Dans la plupart des cas, la justice estime que l’enfant doit retourner dans sa famille ou, à tout le moins, garder le lien avec le parent violent. Le placement est considéré comme le tout dernier recours. Vous ne semblez pas en accord avec ça…

Je me suis intéressée au lien de parenté et je me suis demandé si le lien du sang devait forcément primer. Dans l’analyse des récits que nous avons collectés, c’est un sujet très controversé. Certains disent que le placement est ce qui leur est arrivé de mieux. D’autres soutiennent qu’ils n’auraient jamais voulu être placés. Qu’ils préféraient encore subir la situation que d’être éloignés. Ce qui complique les choses, c’est qu’on est face à une identité narrative en mouvement. Si on demande à un enfant s’il veut être placé, vu la construction sociale faite autour de la famille, c’est difficile pour lui de se dire que le placement est effectivement ce qui peut lui arriver de mieux. En réalité, la construction du lien du sang n’est pas si ancienne que cela. D’ailleurs, d’autres cultures envisagent l’éducation des enfants autrement et ces enfants-là ne sont ni plus ni moins heureux que ceux élevés dans une culture où le lien de parenté prévaut. Autrefois, dans notre société, c’était la survie du groupe qui comptait. Peu importait, finalement, par qui on était élevé. Puis nous avons commencé à acquérir des terres et la parenté liée au sang est devenue plus importante. Car plus on se réunissait, plus on accumulait des terres. La propriété a imposé la parenté par le sang. Mais on oublie qu’il en existe d’autres formes. En Polynésie française, par exemple, on ne devient pas parent quand on met au monde un enfant mais quand on le reconnaît. Certains enfants sont donc confiés à d’autres personnes – celles qui ont les capacités économiques de les élever – ou connaissent plusieurs parents dans leur vie. Là aussi, les enquêtes montrent qu’ils ne se portent ni mieux ni moins bien que d’autres. Je ne dis pas qu’il ne faut pas privilégier les liens du sang, juste qu’il faut pouvoir s’interroger.
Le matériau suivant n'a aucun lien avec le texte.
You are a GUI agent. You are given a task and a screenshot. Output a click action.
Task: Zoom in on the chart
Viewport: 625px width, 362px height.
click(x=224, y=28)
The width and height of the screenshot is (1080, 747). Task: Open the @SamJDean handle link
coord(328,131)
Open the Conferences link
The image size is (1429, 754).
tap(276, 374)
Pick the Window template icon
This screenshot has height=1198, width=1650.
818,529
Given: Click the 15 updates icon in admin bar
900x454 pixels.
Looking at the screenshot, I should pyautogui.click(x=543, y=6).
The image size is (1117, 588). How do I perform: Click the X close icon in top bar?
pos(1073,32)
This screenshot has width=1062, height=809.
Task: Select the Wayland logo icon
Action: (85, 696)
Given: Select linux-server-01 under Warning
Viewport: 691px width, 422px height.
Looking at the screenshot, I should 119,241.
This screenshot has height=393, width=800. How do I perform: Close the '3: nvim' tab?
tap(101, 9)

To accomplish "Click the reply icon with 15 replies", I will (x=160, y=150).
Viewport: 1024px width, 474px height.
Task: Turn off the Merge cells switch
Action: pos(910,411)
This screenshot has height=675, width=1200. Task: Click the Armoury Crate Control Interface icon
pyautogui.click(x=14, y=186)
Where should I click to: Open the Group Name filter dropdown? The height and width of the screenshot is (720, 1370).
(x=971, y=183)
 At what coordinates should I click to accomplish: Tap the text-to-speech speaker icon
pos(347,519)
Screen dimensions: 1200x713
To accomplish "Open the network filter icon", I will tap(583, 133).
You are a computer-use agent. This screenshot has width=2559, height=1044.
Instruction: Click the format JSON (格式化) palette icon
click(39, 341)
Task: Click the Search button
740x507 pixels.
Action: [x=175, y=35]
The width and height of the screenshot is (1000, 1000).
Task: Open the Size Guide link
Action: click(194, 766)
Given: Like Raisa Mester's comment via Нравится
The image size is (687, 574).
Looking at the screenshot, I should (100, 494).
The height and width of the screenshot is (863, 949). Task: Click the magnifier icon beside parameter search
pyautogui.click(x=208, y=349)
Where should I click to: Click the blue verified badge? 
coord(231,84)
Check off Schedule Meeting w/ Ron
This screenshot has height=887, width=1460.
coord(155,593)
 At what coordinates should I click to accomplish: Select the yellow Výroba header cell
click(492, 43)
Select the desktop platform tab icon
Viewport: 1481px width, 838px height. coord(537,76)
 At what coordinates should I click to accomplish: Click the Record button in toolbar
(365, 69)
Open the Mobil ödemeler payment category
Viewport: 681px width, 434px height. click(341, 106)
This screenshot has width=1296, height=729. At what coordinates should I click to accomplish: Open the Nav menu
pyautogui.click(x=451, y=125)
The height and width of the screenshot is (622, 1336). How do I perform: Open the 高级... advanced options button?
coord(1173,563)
Dans certains cas, lorsque la parole de l’enfant est recueillie, on ne tient finalement pas compte de son avis ou alors on crie à l’aliénation parentale. C’est bafouer l’enfant dans sa capacité à donner son avis et à comprendre la situation qu’il subit.

Peut-on estimer que certains adultes ne sont pas aptes à être parents?

Je différencierais la relation du lien. Dans certains cas, il est nécessaire de mettre un terme à cette relation parce qu’elle est dangereuse pour l’enfant et néfaste pour son devenir. Mais maintenir le lien avec les parents biologiques me semble important.

Vous-même avez grandi avec un père violent. Tous ces témoignages recueillis font-ils écho à votre vécu?

Je n’ai pas subi de violences physiques. Mais les autres membres de ma famille, oui. J’ai donc incorporé cette notion de violence. Je suis quelqu’un qui n’arrive pas à gérer la colère. Pourtant, la colère peut être saine. Je pense par ailleurs que je dois à mon père mon intérêt pour la violence. Je le dois aussi à ma mère qui a toujours fait comme s’il ne se passait rien à la maison. Comme si tout était normal. C’est pour cette raison que j’ai toujours cherché à comprendre comment la violence peut devenir le seul moyen de communication. Je n’ai pas une image négative de mes parents. Peut-être ne s’agit-il là que d’un mécanisme de protection pour pouvoir assumer mon histoire. D’autre part, je leur dois beaucoup: le goût des livres, de l’écriture. C’est ça qui est compliqué, les gens violents ne le sont pas à temps plein.

(1) Faire taire le silence, par Isabelle Seret, éd. Academia, 246 p.

Bio express

1966

Naissance, à Arlon.

1986

Débute en tant que journaliste à la RTBF.

1999

Passe quatre années au Proche-Orient, deux en Arménie et six au Burundi.

2011

Formation à la sociologie clinique puis certification en victimologie appliquée.

2014

Formation à l’animation de groupe en sociologie clinique. Coécrit, avec Vincent de Gaulejac, Mon enfant se radicalise (Odile Jacob).

2022

Parution de Chez moi vit la violence (La Manufacture de livres).